_THE TASK_
From the data below, return the exact lines starting at the line containing "Where should I click to: Save" and ending at the line containing "Zoom out the time range", both included, and nothing else.

_DATA FOR THE TASK_

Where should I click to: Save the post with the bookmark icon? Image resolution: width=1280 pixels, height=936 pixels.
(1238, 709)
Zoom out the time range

--

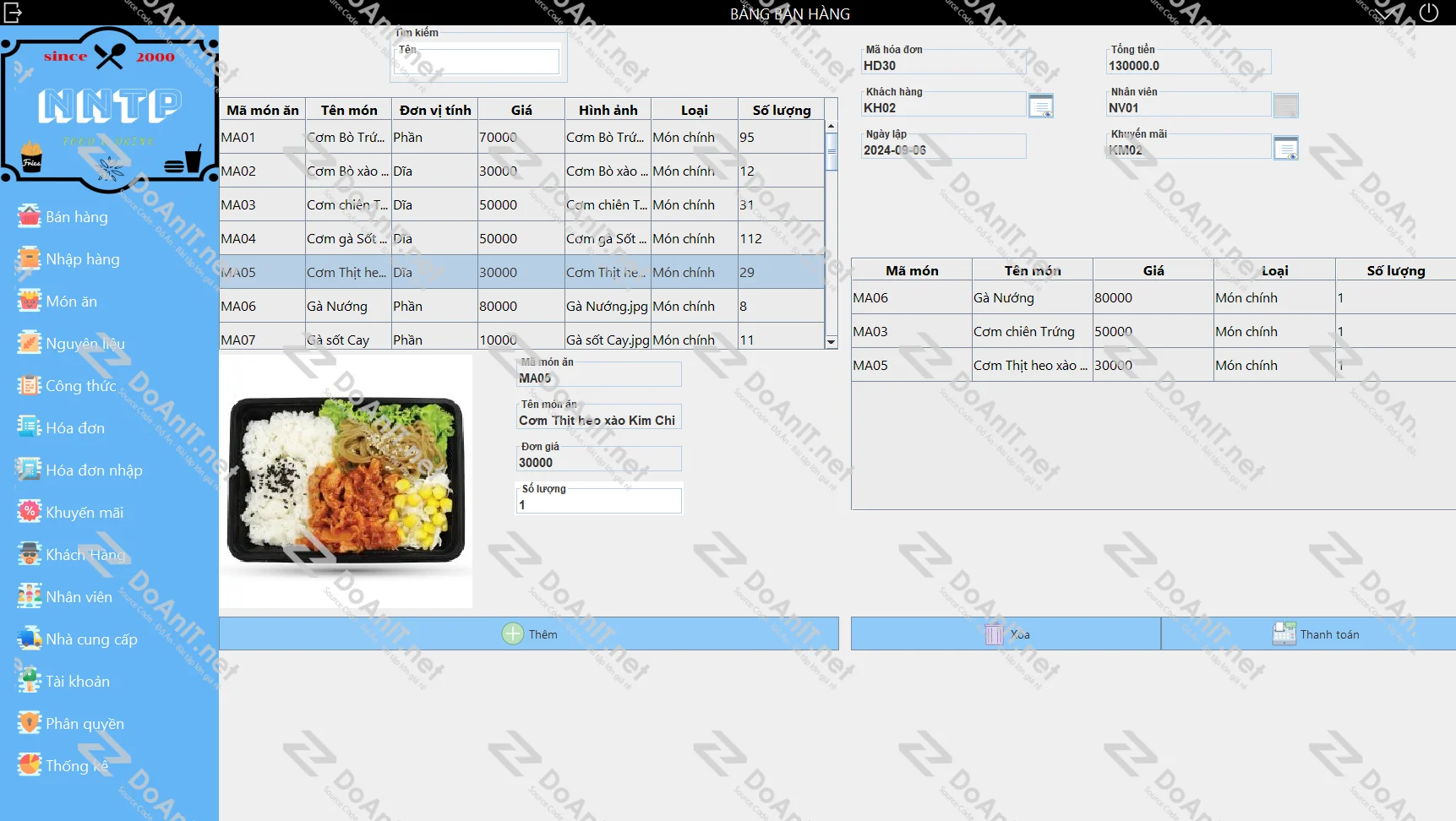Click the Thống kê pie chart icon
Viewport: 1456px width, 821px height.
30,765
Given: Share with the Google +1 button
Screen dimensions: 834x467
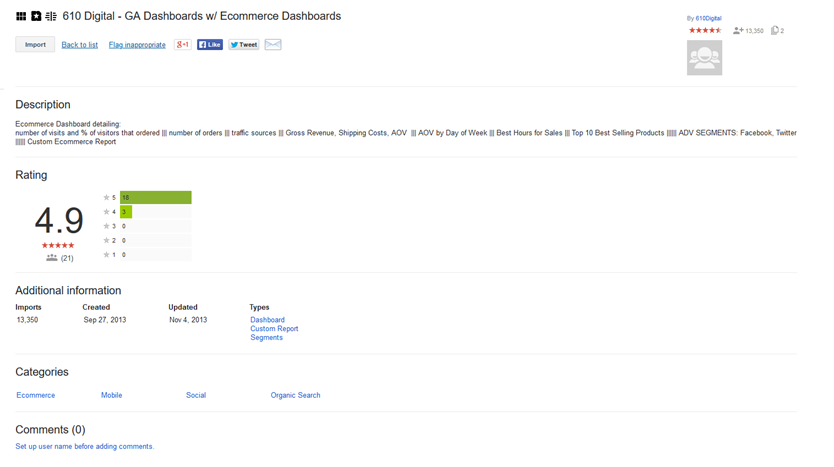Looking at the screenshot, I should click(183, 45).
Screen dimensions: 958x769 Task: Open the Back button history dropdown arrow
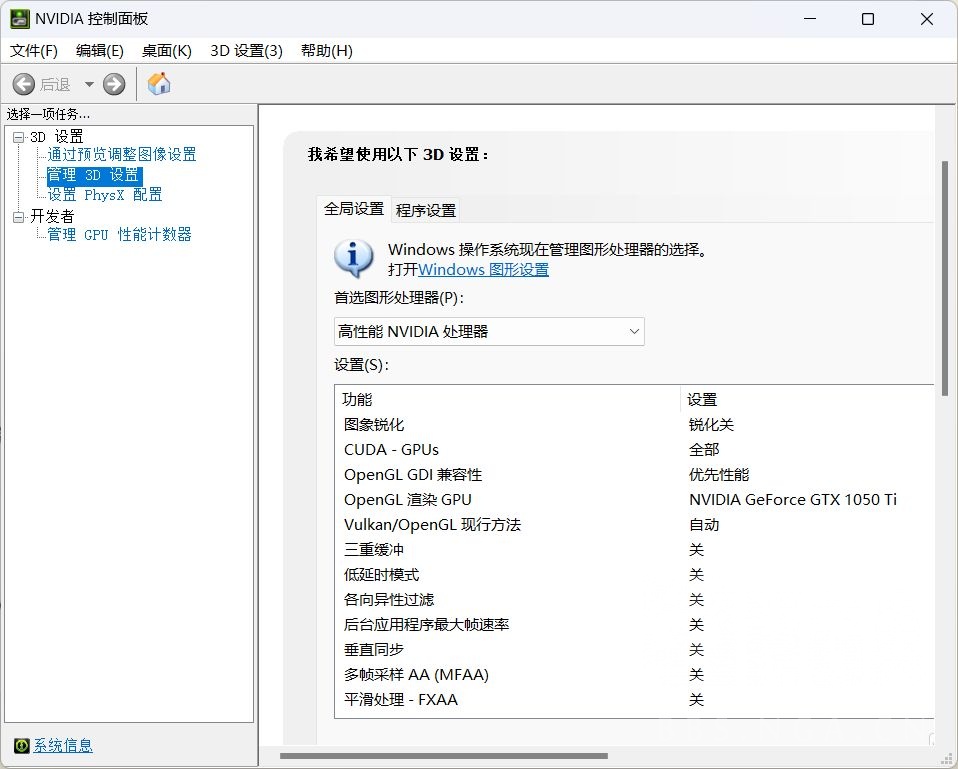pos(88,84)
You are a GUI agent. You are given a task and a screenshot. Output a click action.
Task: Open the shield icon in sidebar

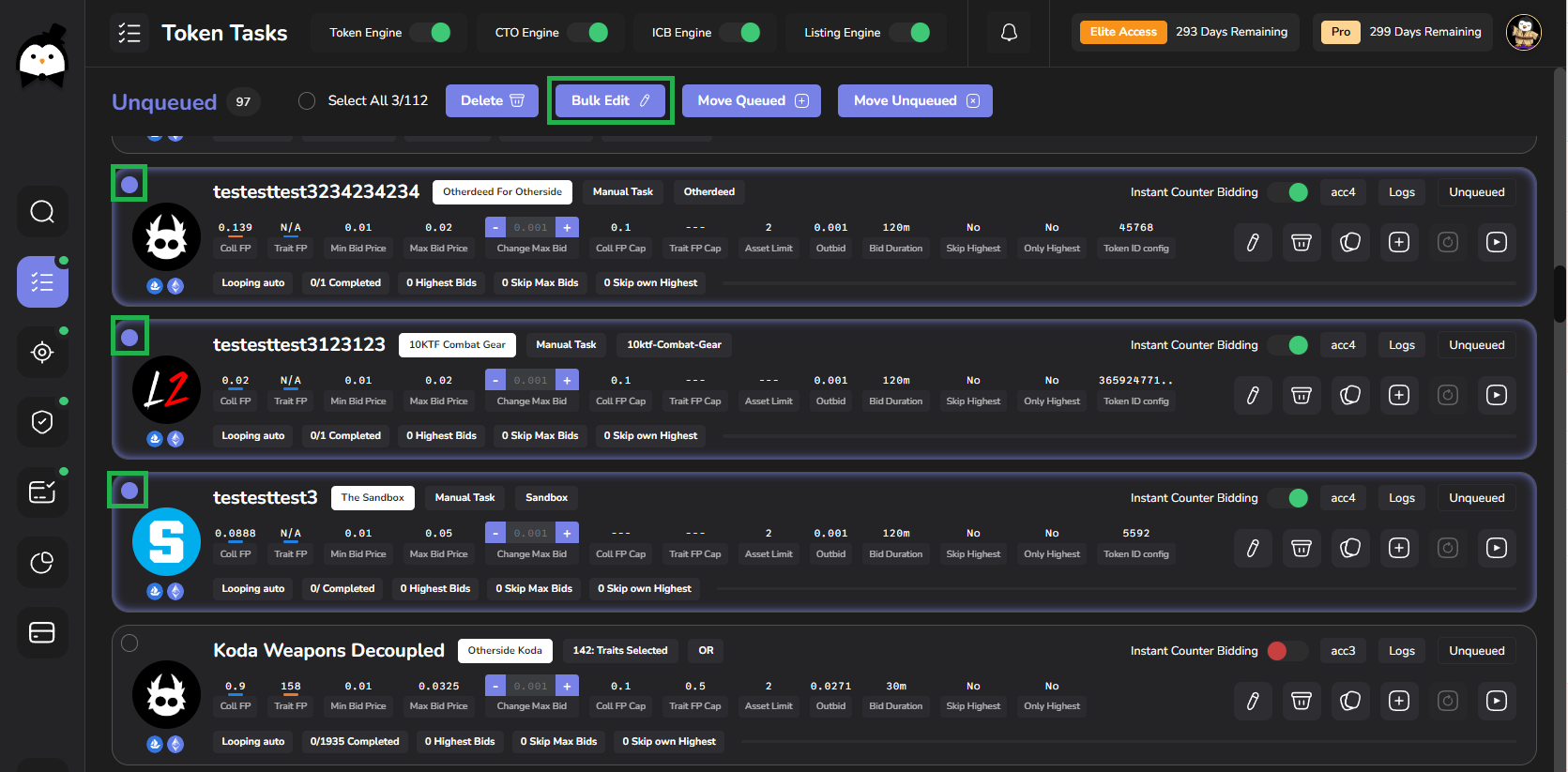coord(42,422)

==

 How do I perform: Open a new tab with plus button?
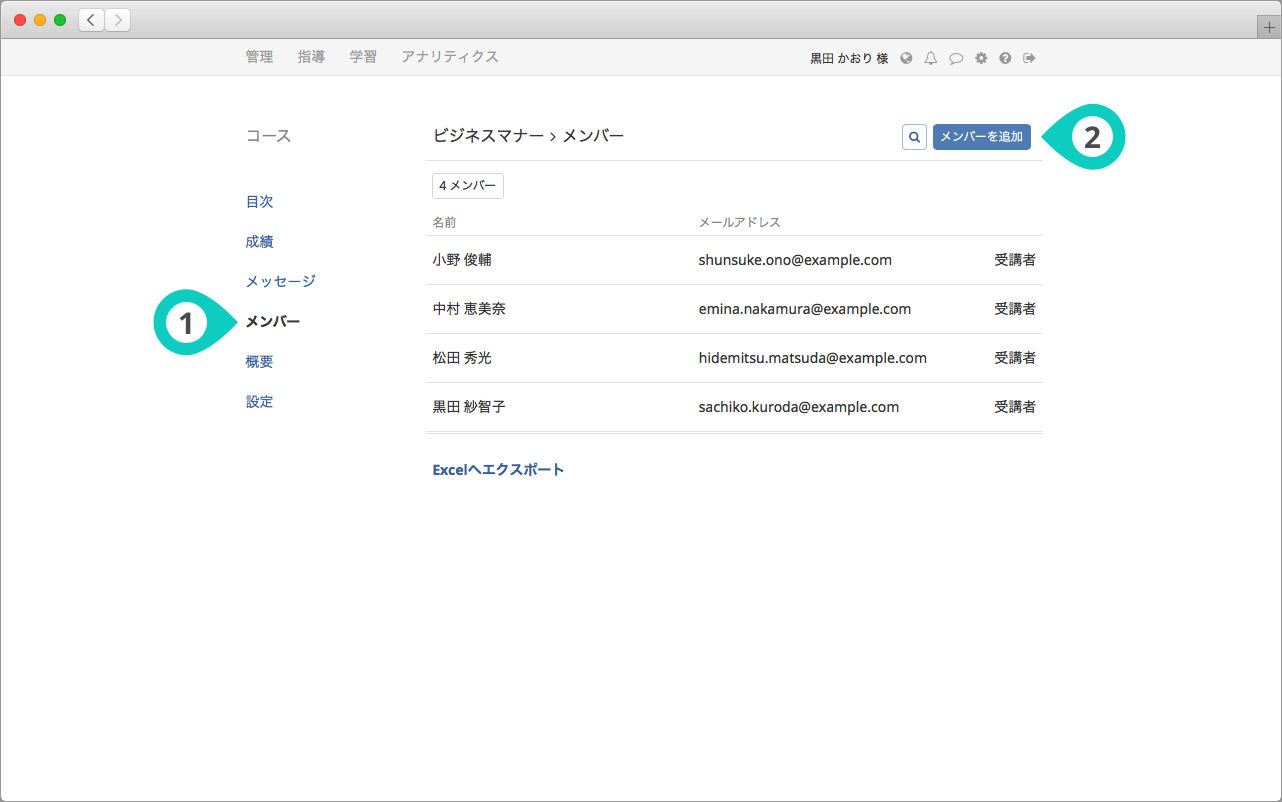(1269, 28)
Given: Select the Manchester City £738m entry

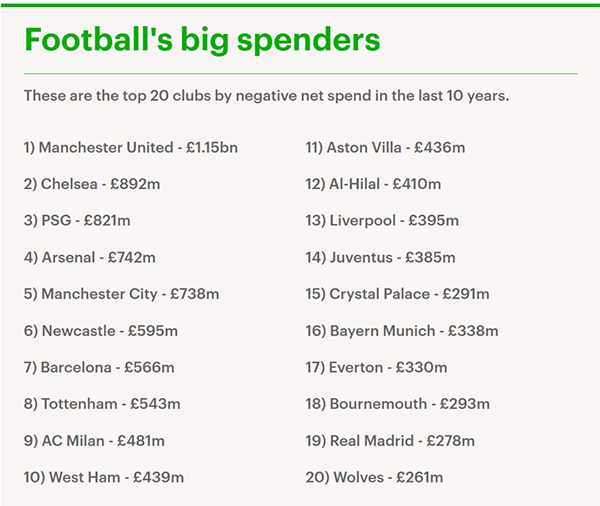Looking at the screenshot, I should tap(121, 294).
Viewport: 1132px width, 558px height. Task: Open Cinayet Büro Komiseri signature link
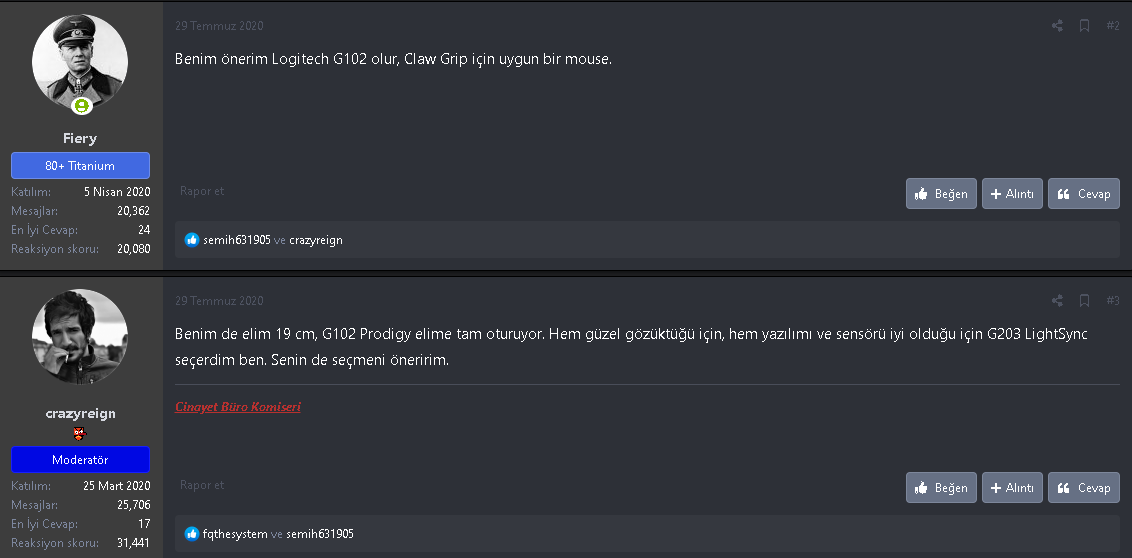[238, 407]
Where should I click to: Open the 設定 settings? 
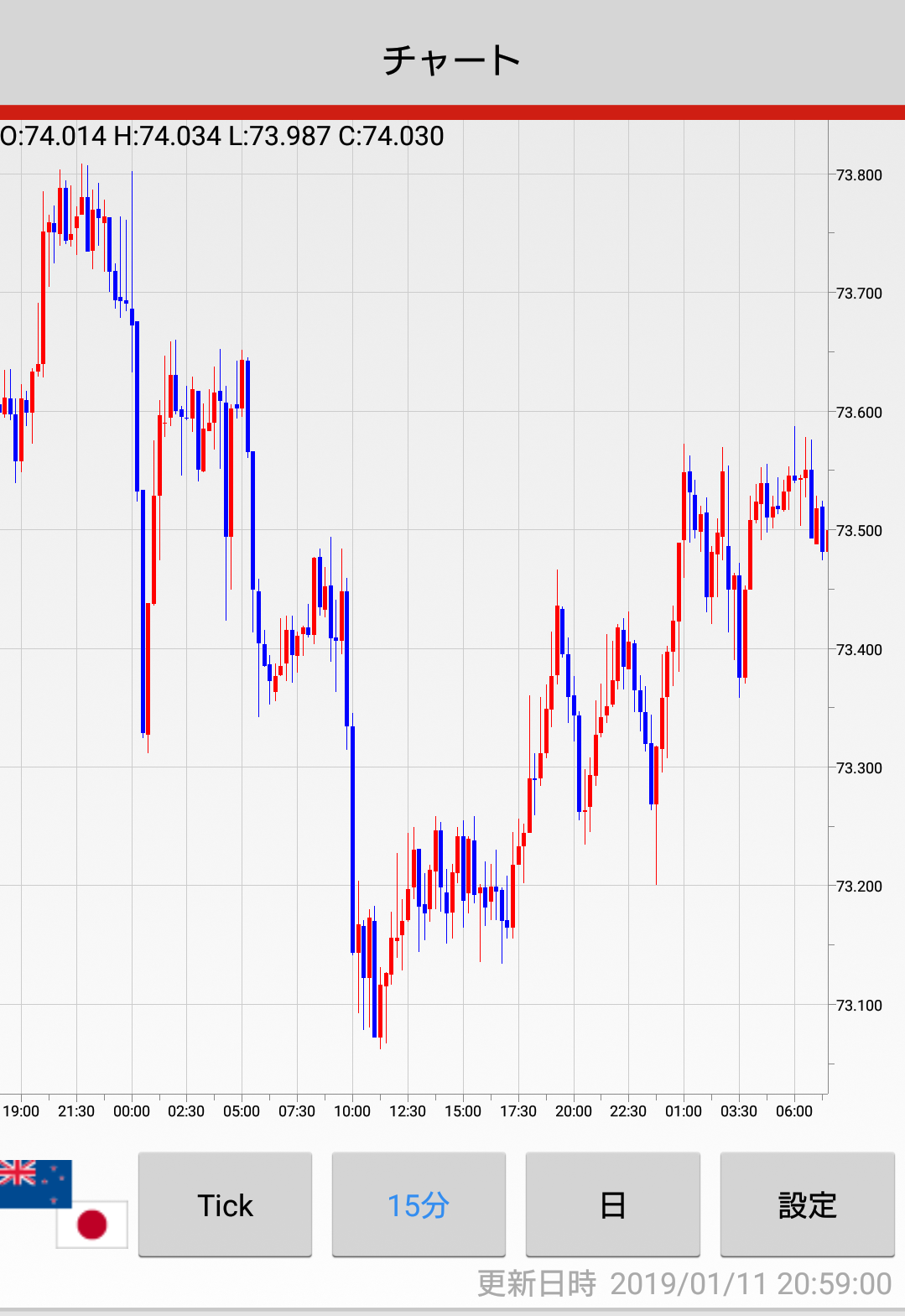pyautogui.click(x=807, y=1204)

_TASK SOLUTION_
Where should I click to: Save the post with the bookmark icon? Image resolution: width=1280 pixels, height=936 pixels.
(1238, 709)
Zoom out the time range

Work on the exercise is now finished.